→ **Data for review**
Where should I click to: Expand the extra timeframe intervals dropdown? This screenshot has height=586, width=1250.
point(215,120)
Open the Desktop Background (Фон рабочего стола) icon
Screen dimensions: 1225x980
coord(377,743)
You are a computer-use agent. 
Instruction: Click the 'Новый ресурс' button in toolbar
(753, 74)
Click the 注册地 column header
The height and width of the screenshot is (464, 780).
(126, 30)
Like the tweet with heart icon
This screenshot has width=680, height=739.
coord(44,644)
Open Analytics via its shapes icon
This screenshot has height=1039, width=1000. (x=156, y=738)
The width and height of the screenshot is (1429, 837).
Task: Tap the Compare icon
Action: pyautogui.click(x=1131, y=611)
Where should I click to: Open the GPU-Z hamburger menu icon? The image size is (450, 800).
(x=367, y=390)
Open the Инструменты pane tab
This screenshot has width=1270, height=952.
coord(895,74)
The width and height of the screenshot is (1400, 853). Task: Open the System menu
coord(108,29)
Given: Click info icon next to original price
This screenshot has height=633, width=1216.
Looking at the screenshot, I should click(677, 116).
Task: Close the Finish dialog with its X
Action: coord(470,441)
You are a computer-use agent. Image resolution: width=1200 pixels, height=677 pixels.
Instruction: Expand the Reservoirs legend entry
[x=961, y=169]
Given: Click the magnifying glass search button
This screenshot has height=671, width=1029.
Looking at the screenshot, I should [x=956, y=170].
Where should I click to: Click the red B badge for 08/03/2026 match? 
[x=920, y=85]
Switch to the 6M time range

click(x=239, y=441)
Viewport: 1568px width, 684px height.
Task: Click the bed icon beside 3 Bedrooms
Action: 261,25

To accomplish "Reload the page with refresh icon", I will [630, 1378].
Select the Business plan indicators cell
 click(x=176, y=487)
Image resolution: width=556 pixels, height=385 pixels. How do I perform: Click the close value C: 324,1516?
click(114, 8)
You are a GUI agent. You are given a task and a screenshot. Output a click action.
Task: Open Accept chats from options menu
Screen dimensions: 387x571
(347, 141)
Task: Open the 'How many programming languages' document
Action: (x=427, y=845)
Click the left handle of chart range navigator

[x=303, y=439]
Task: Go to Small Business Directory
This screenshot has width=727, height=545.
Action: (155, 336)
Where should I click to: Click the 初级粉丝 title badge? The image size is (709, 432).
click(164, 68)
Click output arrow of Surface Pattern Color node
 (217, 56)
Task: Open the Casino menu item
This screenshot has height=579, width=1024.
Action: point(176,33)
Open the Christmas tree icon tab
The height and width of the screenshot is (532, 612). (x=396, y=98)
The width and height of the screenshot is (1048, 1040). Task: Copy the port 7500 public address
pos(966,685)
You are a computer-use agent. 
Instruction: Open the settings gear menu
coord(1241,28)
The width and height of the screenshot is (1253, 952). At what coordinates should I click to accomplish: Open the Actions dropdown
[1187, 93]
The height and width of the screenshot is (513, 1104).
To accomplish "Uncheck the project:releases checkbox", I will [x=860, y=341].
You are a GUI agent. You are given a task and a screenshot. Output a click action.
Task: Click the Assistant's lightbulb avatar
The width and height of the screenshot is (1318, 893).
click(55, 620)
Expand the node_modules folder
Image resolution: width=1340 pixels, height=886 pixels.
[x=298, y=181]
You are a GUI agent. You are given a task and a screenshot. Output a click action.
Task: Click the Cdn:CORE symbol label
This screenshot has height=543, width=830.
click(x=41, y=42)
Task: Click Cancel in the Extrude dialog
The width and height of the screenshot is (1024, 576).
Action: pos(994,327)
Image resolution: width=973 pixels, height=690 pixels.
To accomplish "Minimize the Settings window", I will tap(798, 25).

→ **Exercise instructions**
With the line containing "Instruction: Open the settings gear menu" as the first and the last line of the data as the final one, copy every line between them exactly, those two included.

→ **Result of this exercise**
Instruction: Open the settings gear menu
coord(1241,28)
The width and height of the screenshot is (1253, 952). At what coordinates should I click to accomplish: Open the Actions dropdown
[1187, 93]
The height and width of the screenshot is (513, 1104).
To accomplish "Uncheck the project:releases checkbox", I will [x=860, y=341].
You are a GUI agent. You are given a task and a screenshot. Output a click action.
Task: Click the Assistant's lightbulb avatar
The width and height of the screenshot is (1318, 893).
click(55, 620)
Expand the node_modules folder
Image resolution: width=1340 pixels, height=886 pixels.
[x=298, y=181]
You are a GUI agent. You are given a task and a screenshot. Output a click action.
Task: Click the Cdn:CORE symbol label
This screenshot has height=543, width=830.
click(x=41, y=42)
Task: Click Cancel in the Extrude dialog
The width and height of the screenshot is (1024, 576).
Action: pos(994,327)
Image resolution: width=973 pixels, height=690 pixels.
To accomplish "Minimize the Settings window", I will tap(798, 25).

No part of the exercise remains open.